The concomitant use of ZEPATIER with certain drugs may lead to adverse reactions or reduced therapeutic effect due to drug interactions. Certain strong CYP3A inhibitors may increase the plasma concentration of ZEPATIER, leading to possibly clinically significant adverse reactions. Moderate CYP3A inducers may decrease the plasma concentration of ZEPATIER, leading to reduced therapeutic effect and possible development of resistance. Coadministration of ZEPATIER with these drugs is not recommended. Physicians should consult the Prescribing Information for potential drug interactions.

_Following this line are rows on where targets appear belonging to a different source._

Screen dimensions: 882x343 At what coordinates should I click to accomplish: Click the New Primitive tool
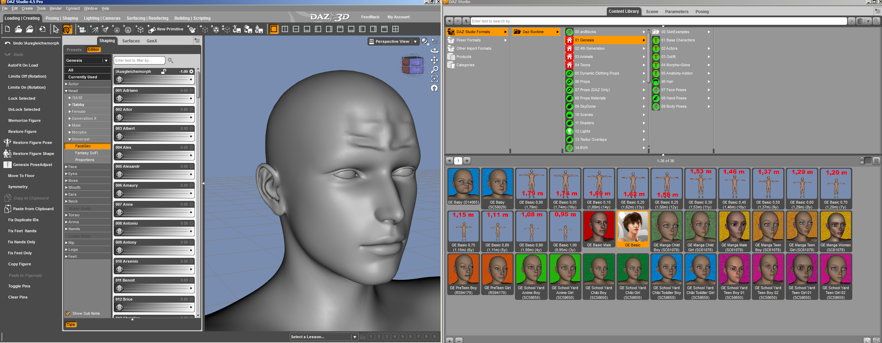click(166, 29)
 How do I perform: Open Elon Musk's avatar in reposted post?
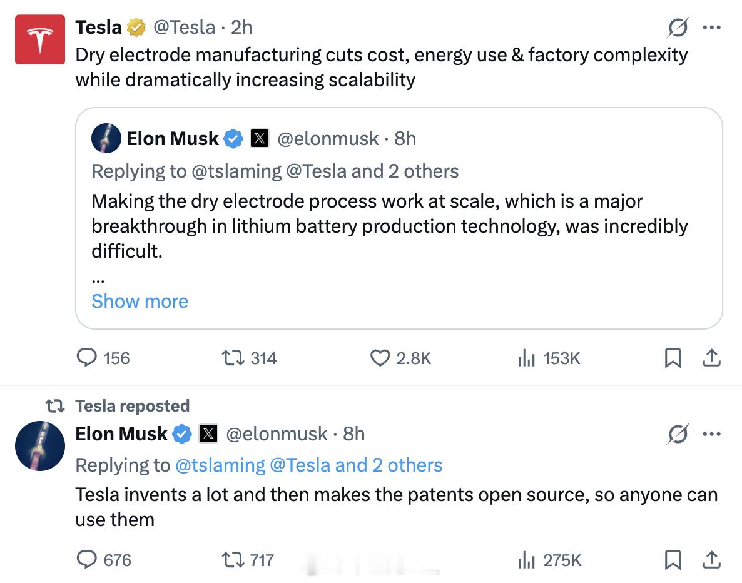point(40,445)
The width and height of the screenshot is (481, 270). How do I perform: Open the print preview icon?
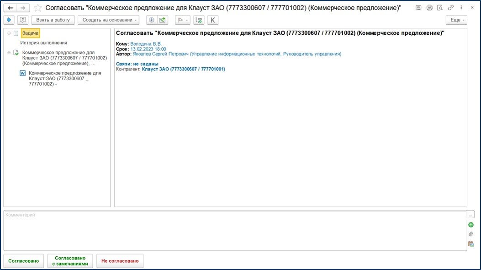click(x=439, y=7)

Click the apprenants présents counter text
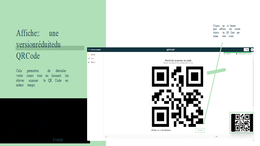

In subjects receiving ZEPATIER for 12 weeks, the most commonly reported adverse reactions of all intensity (greater than or equal to 5% in placebo-controlled trials) were fatigue, headache and nausea. In subjects receiving ZEPATIER with RBV for 16 weeks, the most commonly reported adverse reactions of moderate or severe intensity (greater than or equal to 5%) were anemia and headache.
Selected Dosage and Administration Information for ZEPATIER (elbasvir and grazoprevir)
ZEPATIER is a single tablet taken once daily. The recommended dosing is 12 or 16 weeks with or without RBV, depending on HCV genotype, prior treatment history and, for patients with genotype 1a infection, presence of certain baseline NS5A resistance-associated polymorphisms. See Prescribing Information for ZEPATIER for specific dosage regimens and durations. Refer to RBV prescribing information for RBV dosing and dosage modifications when ZEPATIER is given with RBV. To determine dosage regimen and duration of ZEPATIER for genotype 1a patients, testing for the presence of virus with one or more baseline NS5A resistance-associated polymorphisms at positions 28, 30, 31, or 93 is recommended prior to initiating treatment.